__Quoted passage__.
········

The Christian County assessor pegged the market value of the castle at just under $6 million, but Berg said there's no way to put a price tag on it, saying there's "nothing like it in the world."

Berg said Huff compared his castle to the Coliseum built by the Roman Empire.

Huff wants the companies that built it to "tear it down and build it back up right," Berg said.

Those companies are Monarch Cement Company, of Humboldt, Kansas, and its Springfield subsidiary, City Wide Construction Products. The lawsuit said they routinely cut the amount of a unique construction material mixed into the castle's concrete and likely sold the leftover material, the lawsuit says.

Michael Callahan, the attorney for Monarch Cement Company and City Wide Construction Products, disputed the claims of the lawsuit.

"(The companies) are known for their high-quality products and longtime commitment to customer service," Callahan wrote in a statement. "They will defend their hard-earned reputations against the plaintiff's allegations all the way through trial, if necessary."

Inside the Pensmore mansion

The principal material shorted in the castle's construction is called Helix, the lawsuit said, and it's the "key to Pensmore's exceptional structural integrity design."

Berg said Huff wanted his castle to be built as strong as possible — "that's where Helix comes in."

Invented in a laboratory at the University of Michigan, Helix is an alternative to rebar and was developed for the U.S. Army Corps of Engineers, the lawsuit said.

While Pensmore Castle was supposed to have an "exceptionally large amount" of Helix — more than 200,000 pounds — the lawsuit said more than 70,000 pounds of Helix never made it into the concrete.

Berg said Huff, an engineer, invested in the company that produces Helix, Polytorx, and he wanted Pensmore Castle to be a model for the world of the company's product.

Pensmore Castle was also meant to be a marvel of heating and cooling technology, Berg said.

According to the lawsuit, Monarch Cement Company has 510 employees and 13 subsidiaries.

········

__Questions to answer__.
(a) Transcribe part of the Pensmore Castle article word for word, beginning at the words "Invented in a" and stopping after "the lawsuit said.".
(b) According to the Pensmore Castle article, where was Helix invented?
The lines after this point come from a different source than the Pensmore Castle article.

__Provided material__.

········

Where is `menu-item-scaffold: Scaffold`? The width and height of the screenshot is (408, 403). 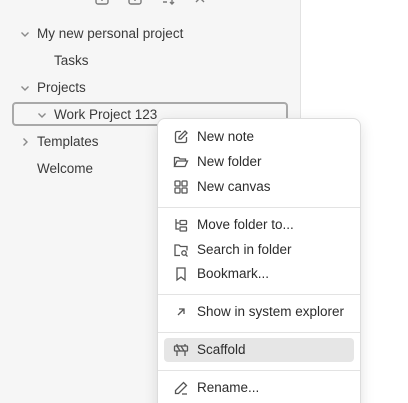 menu-item-scaffold: Scaffold is located at coordinates (259, 350).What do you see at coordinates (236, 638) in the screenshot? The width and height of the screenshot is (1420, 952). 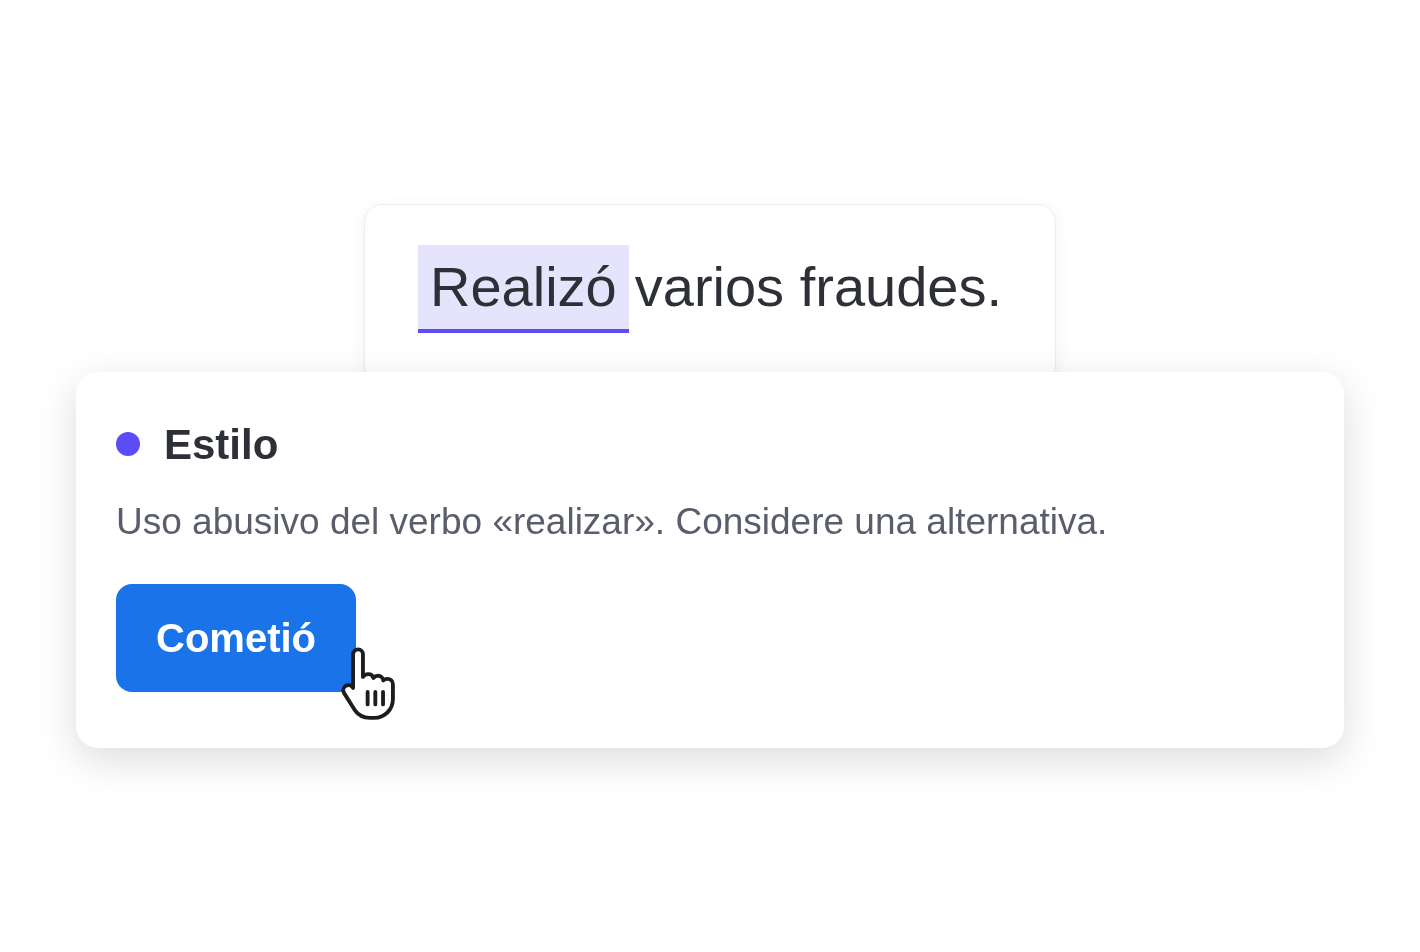 I see `replacement-button: Cometió` at bounding box center [236, 638].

········

__Your responses__.
(a)
Invented in a laboratory at the University of Michigan, Helix is an alternative to rebar and was developed for the U.S. Army Corps of Engineers, the lawsuit said.

(b) In a laboratory at the University of Michigan.